Since the balun transformer 1 has the ground electrode 12 on the top surface, it is shielded. The ground electrode 12 is exposed at the top surface. It is needless to say that the ground electrode 12 may be entirely covered by another dielectric sheet.
Operation of the balun transformer 1 serving as a balanced-unbalanced signal converter will be described below. To convert an unbalanced signal in an unbalanced transmission line into a balanced signal in a balanced transmission line and vice versa, the unbalanced transmission line is connected to the sixth external electrode 31, and the balanced transmission line is connected to the second and third external electrodes 26 and 27. An unbalanced signal transferring the unbalanced transmission line goes through the sixth external electrode 31, the lead electrode 3, the first stripline 4, the fourth external electrode 28, and the fourth stripline 9. Since the first stripline 4 is electromagnetically coupled with the second stripline 5 and the fourth stripline 9 is electromagnetically coupled with the third stripline 8, the unbalanced signal is converted into a balanced signal. The balanced signal is taken out between two signal paths in the balanced transmission line through the second and third external electrodes 26 and 27. A balanced signal between the two signal paths in the balanced transmission line goes into the balun transformer 1 through the second and third external electrodes 26 and 27 and is convened into an unbalanced signal with the above-described operation being performed in the reverse order. The unbalanced signal is taken out at the unbalanced transmission line through the sixth external electrode 31.
Second Embodiment
A balun transformer according to a second embodiment is the same as the balun transformer 1 according to the first embodiment except that the first and fourth striplines 4 and 9 are electrically connected with via holes instead of an external electrode.

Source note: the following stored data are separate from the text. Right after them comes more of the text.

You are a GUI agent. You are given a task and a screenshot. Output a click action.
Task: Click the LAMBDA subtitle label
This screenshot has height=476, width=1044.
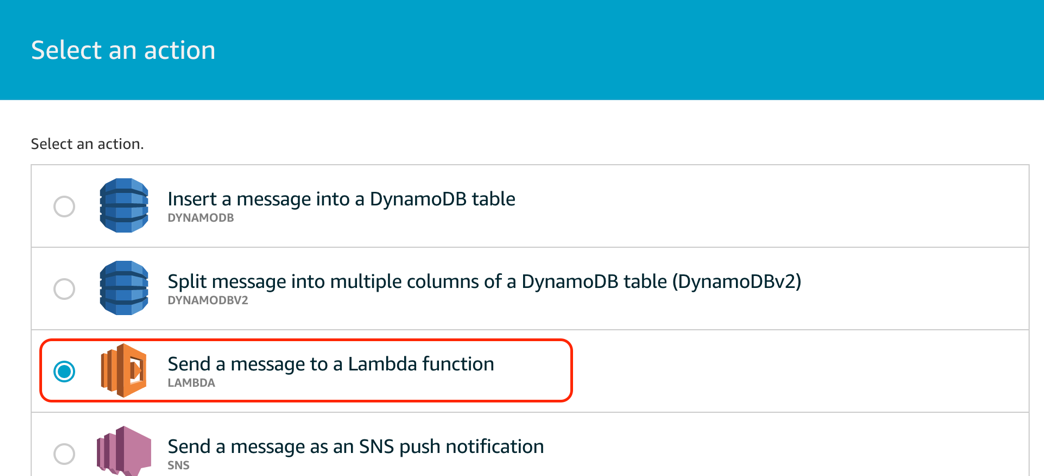tap(191, 383)
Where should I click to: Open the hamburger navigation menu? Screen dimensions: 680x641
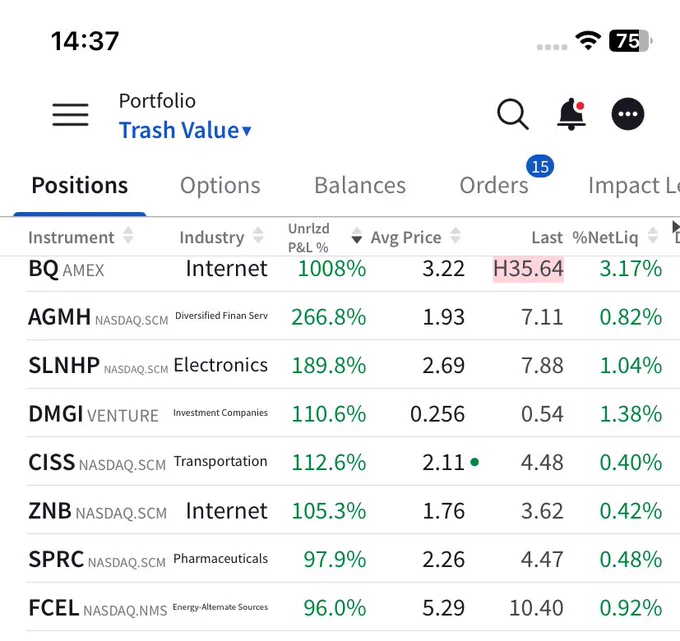point(70,114)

A first, λ/4 stripline 36 provided on the surface of the first dielectric sheet 2 c has a spiral shape, one end 36 a of which being disposed at the right-hand part of the near side of the first sheet 2 c and the other end 36 b being disposed at the center of the first sheet 2 c. A fourth, λ/4 stripline 39 provided on the fourth dielectric sheet 2 g on its surface has a spiral shape, one end 39 a of which being disposed at the right-hand part of the near side of the sheet 2 g and the other end 39 b being disposed at the center of the sheet 2 g.
The first through fourth dielectric sheets 2 c, 2 d, 2 e, and 2 f are provided with via holes 41 a, 41 b, 41 c, and 41 d. The near side end 36 a of the first stripline 36 is electrically connected to the near side end 39 a of the fourth stripline 39 through these via holes 41 a to 41 d.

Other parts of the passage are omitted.